Common Symptoms of Lichen Sclerosus

Symptoms can range from mild to severe and may progress over time. In women, common features include:

  • Persistent itching (pruritus)
  • Pain, burning, or soreness
  • White, patchy skin that may appear thin, wrinkled, or thickened
  • Easy bruising, fissures, and erosions
  • Painful urination (dysuria)
  • Painful sexual intercourse (dyspareunia)

If left untreated, lichen sclerosus can lead to irreversible anatomical changes, including labial fusion, narrowing of the vaginal opening, and clitoral burying. These changes may significantly affect sexual function and daily comfort.

How Is Lichen Sclerosus Diagnosed?

Diagnosis is primarily clinical and based on the characteristic appearance of the affected skin.

Additional investigations may be required in certain situations:

  • Clinical examination: Careful visual assessment of the vulval skin.
  • Skin biopsy: Recommended if the diagnosis is uncertain, symptoms do not respond to treatment, or malignancy is suspected.
  • STI screening: Considered if symptoms are atypical or there are risk factors for infection.

Management and Treatment Options

Treatment

The main aims of treatment are symptom relief, prevention of skin damage, and early detection of malignant change.

First-Line Treatment

High-potency topical corticosteroids are the cornerstone of management. These reduce inflammation, relieve symptoms, and help prevent disease progression. Treatment usually involves an initial intensive phase followed by long-term maintenance therapy.

General Vulval Care

Supportive measures play an important role in symptom control:

  • Use gentle, soap-free cleansers or emollients for washing
  • Apply moisturisers regularly to maintain skin integrity
  • Avoid irritants such as perfumed products
  • Use lubricants during sexual activity as needed

Specialist Referral

Patients who do not respond to standard treatment, or who develop significant scarring or anatomical changes, should be referred to a specialist for further assessment.

Advanced and Emerging Treatment Options

For selected patients with refractory symptoms, additional therapies may be considered:

  • Topical calcineurin inhibitors (such as tacrolimus) may be used under specialist supervision.
  • Surgical intervention may be required in cases of severe anatomical change or when malignancy is suspected.
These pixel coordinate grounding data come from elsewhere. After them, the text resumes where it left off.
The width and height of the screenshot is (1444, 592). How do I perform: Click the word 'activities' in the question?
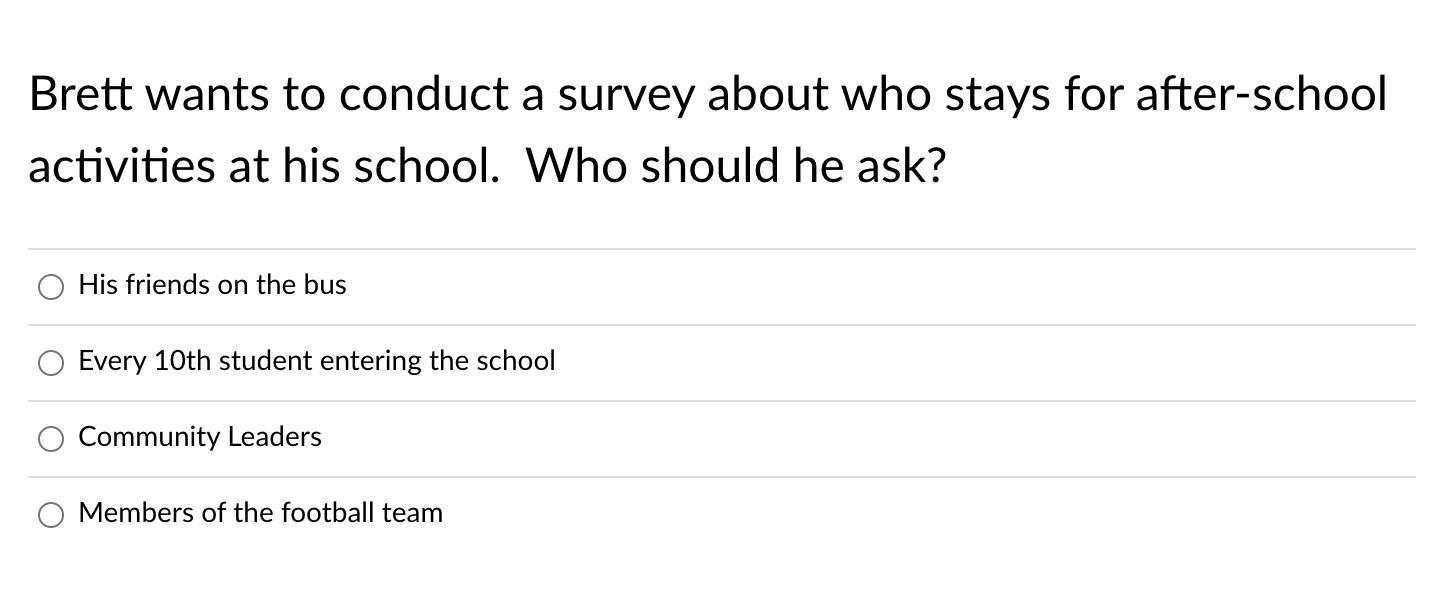coord(121,166)
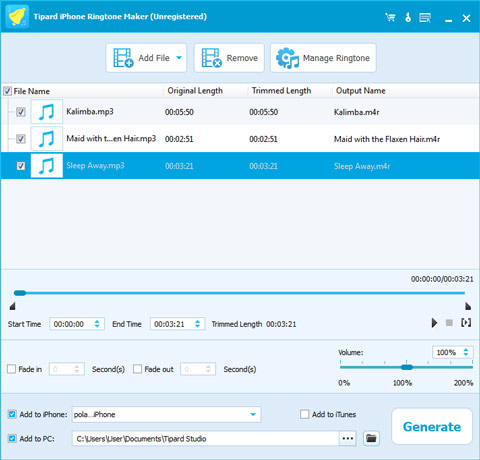
Task: Play the selected ringtone preview
Action: pos(434,323)
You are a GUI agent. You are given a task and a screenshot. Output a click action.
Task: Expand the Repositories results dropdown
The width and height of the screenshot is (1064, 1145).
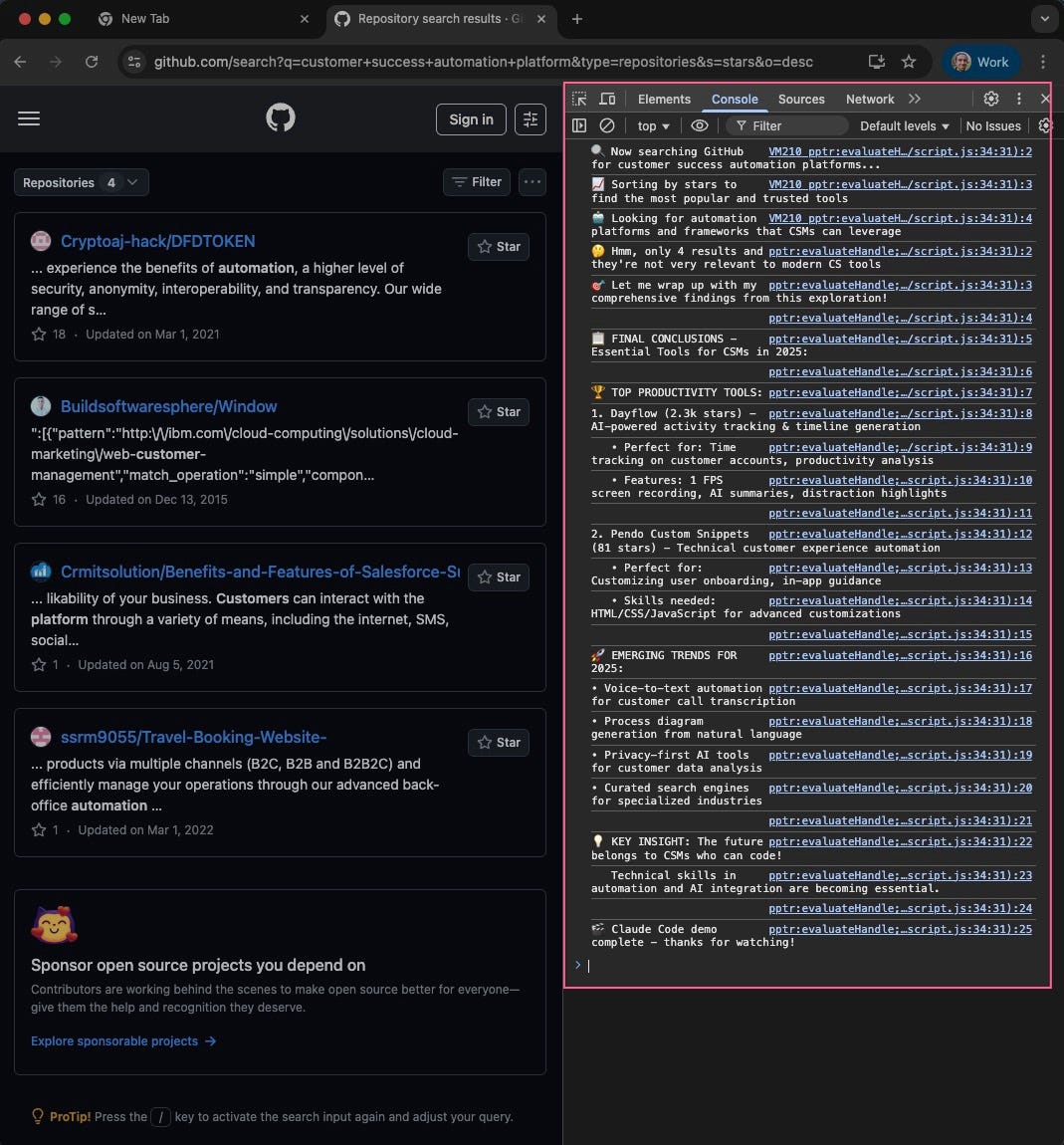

Emerging therapies currently under investigation include:

  • Platelet-Rich Plasma (PRP): May support tissue repair as an adjunctive treatment, though evidence as a primary therapy remains limited.
  • Autologous fat transfer: Involves transferring the patient’s own fat to improve vulval tissue quality in severe cases. Further research is needed to confirm long-term benefits.

Treatment

Long-Term Monitoring and Cancer Risk

Lichen sclerosus is associated with a small but significant increased risk of vulval squamous cell carcinoma, estimated at approximately 5%. Regular follow-up and ongoing treatment are essential to reduce this risk.

Patients are encouraged to:

  • Perform regular self-examination
  • Attend specialist follow-up appointments
  • Report any new, persistent, or non-healing lesions promptly

 

Frequently Asked Questions

Is lichen sclerosus curable?
No. It is a chronic condition, but symptoms can be effectively controlled with appropriate long-term treatment.

Is it contagious?
No, lichen sclerosus is not contagious.

Does it increase cancer risk?
Yes. There is a small increased risk of vulval cancer, which is why regular monitoring is important.

How often are check-ups needed?
An initial review is recommended around three months after starting treatment, followed by annual follow-up if the condition is stable.

What can improve daily comfort?
Using soap-free emollients, wearing loose cotton underwear, avoiding irritants, and minimising scratching can significantly improve comfort.

 

When to Seek Medical Advice

You should seek medical review if you notice:

  • New or worsening symptoms
  • Non-healing sores or skin changes
  • Persistent pain despite treatment

 

Final Thoughts

Lichen sclerosus is a long-term condition that requires ongoing care, but with early diagnosis and appropriate management, most women achieve good symptom control and maintain quality of life. Regular follow-up and adherence to treatment are essential for preventing complications and detecting changes early.